Czech Radio moderator poses for photo with right-wing extremist, but public broadcaster says the rules were not broken
Czech news server Deník N reports that public broadcaster Czech Radio, according to its spokesperson, has no plans to deal with a photograph in which Czech Radio moderator Lubomír Xaver Veselý is posing together with the chair of the ultra-right Workers Social Justice Party (Dělnická strana sociální spravedlnosti – DSSS), Tomáš Vandas. That is despite the fact that Czech Radio has strict rules about the behavior of staff in the runup to elections that forbid them from contributing to the promotion of candidates or parties that are running.
Veselý moderates a regional Czech Radio program called “Xaver and Guest” (Xaver a host) and posted with the DSSS chair on Saturday, 15 August at a Czech nationalist reunion in the Central Bohemian town of Příčovy. The politician, whose party is fielding candidates this autumn in 11 regions, then bragged about the photo both on his personal social media profile and the party profile.
The photo sparked criticism especially because Veselý is also on the board of public broadcaster Czech Television. The predecessor party to the DSSS, the Workers Party (DS), also chaired by Vandas, was dissolved by the Czech Supreme Administrative Court in 2010.
The court justified its decision to dissolve the party by explaining that the party was carrying on the totalitarian ideology of Nazi Germany and was purposefully inciting ethnic and racial intolerance and violence.
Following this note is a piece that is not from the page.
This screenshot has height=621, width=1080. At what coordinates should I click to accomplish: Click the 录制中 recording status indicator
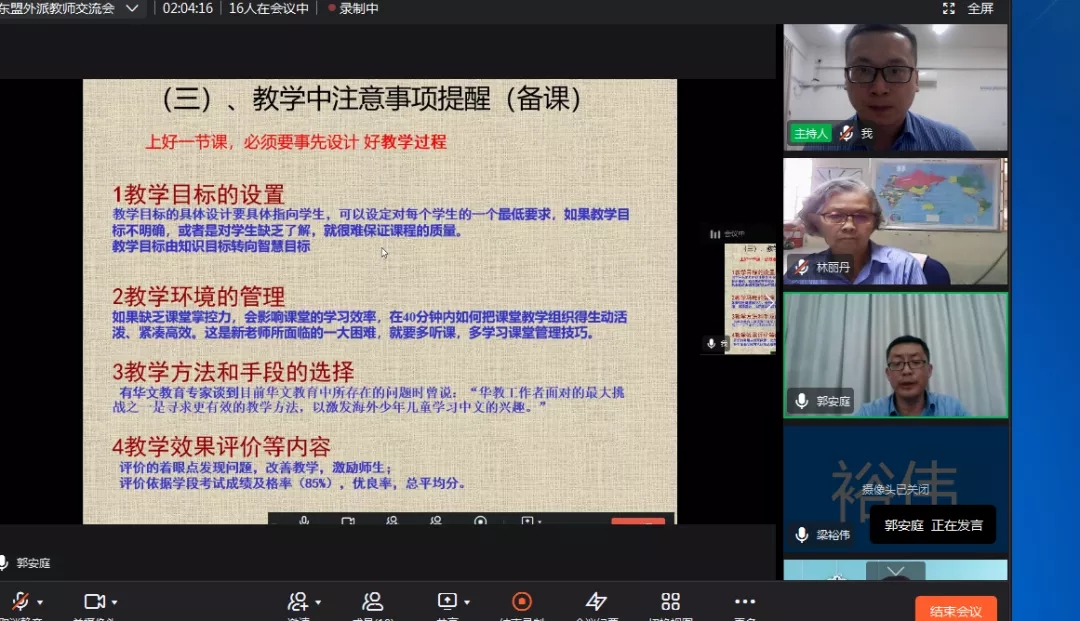coord(353,8)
Czech Television reporter Jakub Szantó posted the following rhetorical question to Facebook when the photo of Vandas and Veselý was published: “In what normal country does a person entrusted with guarding the democratic independence of the public broadcast media hang out with a neo-Nazi in public?”
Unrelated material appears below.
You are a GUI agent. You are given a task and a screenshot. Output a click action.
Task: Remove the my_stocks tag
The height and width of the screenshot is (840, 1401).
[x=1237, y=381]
On the day prior to the photograph being taken, the campaign season rules had begun to apply at Czech Radio for all employees and external coworkers. Those rules expressly forbid joining campaigns in any way.
“Employees and coworkers are not allowed to contribute to any promotion of entities, candidates, politicians or registered third parties, they are not allowed to endanger the impartiality and credibility of Czech Radio or to harm or threaten its good reputation, and they are obligated to refrain from any appearances in support of entities, candidates, politicians or registered third parties,” Czech Radio General Director René Zavoral instructed the staff, among other things. However, according to the Czech Radio spokesperson, the moderator did not break the rules by posing for this photograph together with the chair of a party running candidates this fall.